__WHAT IS BEING ASKED__: Render the listing below as a Markdown table with the columns Row and Line, numbering each row and omitting blank lines. Include only the lines from the one containing "Task: Select the VIOLA label beside code 431" to the one containing "point(1986,509)", both included.
[start of RECORDS SUPPLIED]
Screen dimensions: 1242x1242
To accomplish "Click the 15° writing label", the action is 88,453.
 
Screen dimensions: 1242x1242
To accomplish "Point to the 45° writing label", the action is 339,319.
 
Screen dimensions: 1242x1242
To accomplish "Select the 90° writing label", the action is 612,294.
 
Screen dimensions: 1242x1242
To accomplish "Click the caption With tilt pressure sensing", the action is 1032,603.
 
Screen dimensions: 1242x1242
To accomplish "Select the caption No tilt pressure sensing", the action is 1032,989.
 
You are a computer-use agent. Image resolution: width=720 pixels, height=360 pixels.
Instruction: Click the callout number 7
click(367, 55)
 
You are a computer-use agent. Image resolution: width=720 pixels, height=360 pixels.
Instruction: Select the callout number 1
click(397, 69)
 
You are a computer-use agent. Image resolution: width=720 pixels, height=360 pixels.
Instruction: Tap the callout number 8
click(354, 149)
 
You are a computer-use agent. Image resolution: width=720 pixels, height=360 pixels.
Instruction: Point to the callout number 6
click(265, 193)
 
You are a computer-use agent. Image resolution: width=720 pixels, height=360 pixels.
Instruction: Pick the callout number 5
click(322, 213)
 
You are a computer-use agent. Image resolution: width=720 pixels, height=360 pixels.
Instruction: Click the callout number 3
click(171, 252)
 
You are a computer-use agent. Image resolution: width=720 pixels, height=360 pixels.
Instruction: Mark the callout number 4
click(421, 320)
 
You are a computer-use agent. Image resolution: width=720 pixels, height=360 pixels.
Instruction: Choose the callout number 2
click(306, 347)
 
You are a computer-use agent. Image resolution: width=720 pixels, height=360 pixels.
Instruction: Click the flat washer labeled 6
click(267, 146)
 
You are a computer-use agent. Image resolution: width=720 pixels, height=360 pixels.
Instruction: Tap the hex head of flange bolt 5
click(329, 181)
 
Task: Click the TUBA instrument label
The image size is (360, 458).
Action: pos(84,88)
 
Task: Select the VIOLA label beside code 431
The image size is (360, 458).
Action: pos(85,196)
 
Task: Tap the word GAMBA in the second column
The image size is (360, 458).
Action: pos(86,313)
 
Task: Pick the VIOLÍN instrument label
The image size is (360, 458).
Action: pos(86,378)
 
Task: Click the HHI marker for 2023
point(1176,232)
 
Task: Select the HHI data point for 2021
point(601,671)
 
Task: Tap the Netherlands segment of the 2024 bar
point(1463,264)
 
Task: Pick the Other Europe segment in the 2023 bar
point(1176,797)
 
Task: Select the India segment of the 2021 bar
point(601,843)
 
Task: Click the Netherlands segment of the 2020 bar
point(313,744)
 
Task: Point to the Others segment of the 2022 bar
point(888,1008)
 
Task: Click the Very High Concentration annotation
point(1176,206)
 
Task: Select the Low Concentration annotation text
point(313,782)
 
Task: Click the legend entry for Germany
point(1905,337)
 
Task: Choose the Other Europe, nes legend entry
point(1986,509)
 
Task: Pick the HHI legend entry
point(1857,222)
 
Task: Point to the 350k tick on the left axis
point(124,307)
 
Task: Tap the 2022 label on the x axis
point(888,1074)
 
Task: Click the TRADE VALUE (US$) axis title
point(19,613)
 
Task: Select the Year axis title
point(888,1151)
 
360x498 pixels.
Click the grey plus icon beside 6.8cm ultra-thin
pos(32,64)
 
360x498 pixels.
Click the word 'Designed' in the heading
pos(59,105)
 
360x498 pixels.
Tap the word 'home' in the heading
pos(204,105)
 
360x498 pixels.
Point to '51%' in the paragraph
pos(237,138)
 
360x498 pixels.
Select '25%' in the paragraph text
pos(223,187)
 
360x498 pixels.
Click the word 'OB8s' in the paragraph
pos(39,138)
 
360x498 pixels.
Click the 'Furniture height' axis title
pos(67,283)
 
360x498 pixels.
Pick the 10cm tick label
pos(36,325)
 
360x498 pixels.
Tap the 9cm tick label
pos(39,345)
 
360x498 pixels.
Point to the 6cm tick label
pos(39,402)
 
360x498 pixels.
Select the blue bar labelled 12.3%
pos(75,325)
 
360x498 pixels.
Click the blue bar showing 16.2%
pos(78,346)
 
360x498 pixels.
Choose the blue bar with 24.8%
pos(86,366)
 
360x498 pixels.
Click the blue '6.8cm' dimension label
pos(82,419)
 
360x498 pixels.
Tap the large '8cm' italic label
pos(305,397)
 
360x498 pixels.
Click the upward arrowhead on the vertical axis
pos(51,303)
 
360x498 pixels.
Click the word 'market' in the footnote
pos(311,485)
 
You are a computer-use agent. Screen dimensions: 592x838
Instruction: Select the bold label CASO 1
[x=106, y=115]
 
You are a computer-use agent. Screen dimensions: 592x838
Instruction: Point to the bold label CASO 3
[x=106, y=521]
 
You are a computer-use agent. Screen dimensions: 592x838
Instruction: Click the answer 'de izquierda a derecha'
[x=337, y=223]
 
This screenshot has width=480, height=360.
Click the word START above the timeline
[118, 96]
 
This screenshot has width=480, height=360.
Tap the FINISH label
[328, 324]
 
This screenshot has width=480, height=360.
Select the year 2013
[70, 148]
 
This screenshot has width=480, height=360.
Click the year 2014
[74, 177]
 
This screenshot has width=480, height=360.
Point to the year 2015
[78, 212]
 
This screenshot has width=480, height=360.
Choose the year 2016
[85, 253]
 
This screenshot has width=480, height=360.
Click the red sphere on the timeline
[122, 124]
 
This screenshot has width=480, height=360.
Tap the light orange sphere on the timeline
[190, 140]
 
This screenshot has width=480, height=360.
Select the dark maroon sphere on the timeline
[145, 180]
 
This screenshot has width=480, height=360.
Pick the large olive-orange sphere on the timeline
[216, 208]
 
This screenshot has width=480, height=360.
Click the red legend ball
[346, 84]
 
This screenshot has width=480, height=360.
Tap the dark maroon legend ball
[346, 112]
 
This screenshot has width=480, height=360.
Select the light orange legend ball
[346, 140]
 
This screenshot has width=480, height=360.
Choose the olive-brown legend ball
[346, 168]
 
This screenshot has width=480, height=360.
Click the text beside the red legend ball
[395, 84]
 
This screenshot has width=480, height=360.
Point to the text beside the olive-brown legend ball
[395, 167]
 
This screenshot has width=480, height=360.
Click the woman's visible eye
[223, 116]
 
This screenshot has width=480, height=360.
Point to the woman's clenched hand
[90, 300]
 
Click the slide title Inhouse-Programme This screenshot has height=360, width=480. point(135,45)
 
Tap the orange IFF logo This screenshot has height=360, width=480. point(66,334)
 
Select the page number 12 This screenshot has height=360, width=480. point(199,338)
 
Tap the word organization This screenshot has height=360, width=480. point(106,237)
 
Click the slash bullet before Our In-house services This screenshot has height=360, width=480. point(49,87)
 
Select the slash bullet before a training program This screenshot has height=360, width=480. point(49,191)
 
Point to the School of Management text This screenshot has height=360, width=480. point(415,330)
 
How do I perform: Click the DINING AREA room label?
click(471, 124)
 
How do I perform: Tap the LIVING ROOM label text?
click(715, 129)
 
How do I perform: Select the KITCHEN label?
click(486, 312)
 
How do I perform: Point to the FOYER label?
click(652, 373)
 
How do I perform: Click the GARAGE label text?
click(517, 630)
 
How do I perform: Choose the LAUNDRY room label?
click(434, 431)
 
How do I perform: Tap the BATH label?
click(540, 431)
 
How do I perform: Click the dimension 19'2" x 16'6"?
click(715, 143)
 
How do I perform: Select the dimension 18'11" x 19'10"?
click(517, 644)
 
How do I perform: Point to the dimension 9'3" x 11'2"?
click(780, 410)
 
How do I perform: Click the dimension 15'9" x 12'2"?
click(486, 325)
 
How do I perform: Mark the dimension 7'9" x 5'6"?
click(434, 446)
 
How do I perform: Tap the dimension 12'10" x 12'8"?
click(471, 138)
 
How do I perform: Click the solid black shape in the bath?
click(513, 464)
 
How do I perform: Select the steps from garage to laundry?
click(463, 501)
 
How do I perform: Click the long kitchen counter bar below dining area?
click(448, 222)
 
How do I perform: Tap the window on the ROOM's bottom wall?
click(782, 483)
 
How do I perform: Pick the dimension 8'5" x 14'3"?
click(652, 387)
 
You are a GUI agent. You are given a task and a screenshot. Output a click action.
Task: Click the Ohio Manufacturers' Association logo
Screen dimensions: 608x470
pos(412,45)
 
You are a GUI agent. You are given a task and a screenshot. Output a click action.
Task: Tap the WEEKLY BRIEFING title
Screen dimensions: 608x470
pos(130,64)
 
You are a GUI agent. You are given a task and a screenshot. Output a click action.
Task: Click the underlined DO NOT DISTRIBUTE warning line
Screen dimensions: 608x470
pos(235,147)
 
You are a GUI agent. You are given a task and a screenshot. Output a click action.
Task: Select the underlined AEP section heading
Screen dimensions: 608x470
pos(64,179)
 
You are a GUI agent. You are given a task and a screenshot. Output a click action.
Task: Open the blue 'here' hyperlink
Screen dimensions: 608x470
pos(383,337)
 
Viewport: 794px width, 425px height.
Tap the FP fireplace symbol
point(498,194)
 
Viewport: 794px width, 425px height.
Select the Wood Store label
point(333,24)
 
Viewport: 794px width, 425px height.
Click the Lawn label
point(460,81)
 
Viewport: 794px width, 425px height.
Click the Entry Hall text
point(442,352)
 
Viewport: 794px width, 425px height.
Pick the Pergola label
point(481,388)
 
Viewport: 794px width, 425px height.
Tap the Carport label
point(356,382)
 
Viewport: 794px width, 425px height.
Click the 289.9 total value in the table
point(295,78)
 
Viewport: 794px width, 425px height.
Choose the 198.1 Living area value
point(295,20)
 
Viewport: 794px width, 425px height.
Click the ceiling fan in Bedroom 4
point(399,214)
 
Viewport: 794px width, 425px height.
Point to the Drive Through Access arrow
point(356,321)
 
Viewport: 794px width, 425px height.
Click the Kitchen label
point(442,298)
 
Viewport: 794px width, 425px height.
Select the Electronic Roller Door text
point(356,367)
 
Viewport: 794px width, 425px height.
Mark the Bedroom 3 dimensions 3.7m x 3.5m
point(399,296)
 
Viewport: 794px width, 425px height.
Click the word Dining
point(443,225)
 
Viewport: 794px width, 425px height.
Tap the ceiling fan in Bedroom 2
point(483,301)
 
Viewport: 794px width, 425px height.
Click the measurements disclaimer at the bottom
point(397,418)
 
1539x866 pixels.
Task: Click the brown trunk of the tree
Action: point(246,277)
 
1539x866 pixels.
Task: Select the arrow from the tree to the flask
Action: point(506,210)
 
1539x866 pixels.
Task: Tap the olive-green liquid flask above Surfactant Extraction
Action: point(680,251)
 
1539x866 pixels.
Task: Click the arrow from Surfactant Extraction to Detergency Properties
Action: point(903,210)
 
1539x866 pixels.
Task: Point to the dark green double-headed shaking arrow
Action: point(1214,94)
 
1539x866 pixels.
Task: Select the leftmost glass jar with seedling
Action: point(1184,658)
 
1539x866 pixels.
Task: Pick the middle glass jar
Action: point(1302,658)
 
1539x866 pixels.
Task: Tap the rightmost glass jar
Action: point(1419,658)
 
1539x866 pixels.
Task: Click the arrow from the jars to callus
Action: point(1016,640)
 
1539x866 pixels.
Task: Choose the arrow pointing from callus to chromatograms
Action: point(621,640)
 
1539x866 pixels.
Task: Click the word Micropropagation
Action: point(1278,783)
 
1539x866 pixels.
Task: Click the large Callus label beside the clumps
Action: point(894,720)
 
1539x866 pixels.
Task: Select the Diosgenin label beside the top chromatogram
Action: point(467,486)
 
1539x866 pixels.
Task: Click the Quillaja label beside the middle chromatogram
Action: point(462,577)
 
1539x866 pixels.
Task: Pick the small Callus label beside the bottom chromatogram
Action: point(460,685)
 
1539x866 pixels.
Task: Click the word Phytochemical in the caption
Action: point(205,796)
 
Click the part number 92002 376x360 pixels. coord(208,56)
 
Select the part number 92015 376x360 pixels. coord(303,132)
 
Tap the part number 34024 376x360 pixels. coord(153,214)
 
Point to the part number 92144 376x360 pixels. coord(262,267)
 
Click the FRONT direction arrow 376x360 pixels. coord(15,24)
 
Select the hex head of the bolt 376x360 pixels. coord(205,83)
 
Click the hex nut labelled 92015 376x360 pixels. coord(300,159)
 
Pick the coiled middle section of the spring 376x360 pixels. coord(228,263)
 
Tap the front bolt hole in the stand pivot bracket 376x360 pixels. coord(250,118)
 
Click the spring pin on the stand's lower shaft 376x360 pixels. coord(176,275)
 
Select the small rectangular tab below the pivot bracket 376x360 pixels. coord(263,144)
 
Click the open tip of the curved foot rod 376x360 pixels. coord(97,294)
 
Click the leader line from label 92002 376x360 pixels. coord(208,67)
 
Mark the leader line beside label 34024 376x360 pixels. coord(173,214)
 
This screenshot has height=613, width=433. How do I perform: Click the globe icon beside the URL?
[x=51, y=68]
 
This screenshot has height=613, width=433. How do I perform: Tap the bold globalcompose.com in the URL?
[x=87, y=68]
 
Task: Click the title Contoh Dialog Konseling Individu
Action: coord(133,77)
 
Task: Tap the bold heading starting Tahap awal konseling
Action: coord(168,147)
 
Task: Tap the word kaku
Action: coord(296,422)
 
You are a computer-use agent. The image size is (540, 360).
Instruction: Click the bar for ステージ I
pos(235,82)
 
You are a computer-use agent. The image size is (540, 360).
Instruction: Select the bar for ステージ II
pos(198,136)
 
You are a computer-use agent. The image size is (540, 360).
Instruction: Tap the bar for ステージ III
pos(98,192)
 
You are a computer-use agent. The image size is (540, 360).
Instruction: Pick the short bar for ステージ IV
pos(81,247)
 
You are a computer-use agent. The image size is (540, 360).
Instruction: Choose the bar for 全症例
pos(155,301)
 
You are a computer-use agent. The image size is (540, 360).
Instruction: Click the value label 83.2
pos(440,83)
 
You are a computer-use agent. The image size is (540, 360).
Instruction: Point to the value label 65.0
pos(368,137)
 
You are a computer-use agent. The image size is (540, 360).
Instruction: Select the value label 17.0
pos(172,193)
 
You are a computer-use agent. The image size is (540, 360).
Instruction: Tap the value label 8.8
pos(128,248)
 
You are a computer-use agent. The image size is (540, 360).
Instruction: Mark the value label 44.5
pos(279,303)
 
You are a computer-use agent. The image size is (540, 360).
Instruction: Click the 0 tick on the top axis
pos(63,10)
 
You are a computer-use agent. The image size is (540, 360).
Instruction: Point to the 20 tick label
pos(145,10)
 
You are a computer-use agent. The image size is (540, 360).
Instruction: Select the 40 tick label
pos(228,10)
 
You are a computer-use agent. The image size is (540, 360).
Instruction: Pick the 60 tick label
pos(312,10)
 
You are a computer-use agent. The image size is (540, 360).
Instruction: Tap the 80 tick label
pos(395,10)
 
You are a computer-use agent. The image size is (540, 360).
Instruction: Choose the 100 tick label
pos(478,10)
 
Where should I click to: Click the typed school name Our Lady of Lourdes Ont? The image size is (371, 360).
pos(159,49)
[end of RECORDS SUPPLIED]
__THE COMPLETED TASK__:
| Row | Line |
|---|---|
| 1 | Task: Select the VIOLA label beside code 431 |
| 2 | The image size is (360, 458). |
| 3 | Action: pos(85,196) |
| 4 | Task: Tap the word GAMBA in the second column |
| 5 | The image size is (360, 458). |
| 6 | Action: pos(86,313) |
| 7 | Task: Pick the VIOLÍN instrument label |
| 8 | The image size is (360, 458). |
| 9 | Action: pos(86,378) |
| 10 | Task: Click the HHI marker for 2023 |
| 11 | point(1176,232) |
| 12 | Task: Select the HHI data point for 2021 |
| 13 | point(601,671) |
| 14 | Task: Tap the Netherlands segment of the 2024 bar |
| 15 | point(1463,264) |
| 16 | Task: Pick the Other Europe segment in the 2023 bar |
| 17 | point(1176,797) |
| 18 | Task: Select the India segment of the 2021 bar |
| 19 | point(601,843) |
| 20 | Task: Click the Netherlands segment of the 2020 bar |
| 21 | point(313,744) |
| 22 | Task: Point to the Others segment of the 2022 bar |
| 23 | point(888,1008) |
| 24 | Task: Click the Very High Concentration annotation |
| 25 | point(1176,206) |
| 26 | Task: Select the Low Concentration annotation text |
| 27 | point(313,782) |
| 28 | Task: Click the legend entry for Germany |
| 29 | point(1905,337) |
| 30 | Task: Choose the Other Europe, nes legend entry |
| 31 | point(1986,509) |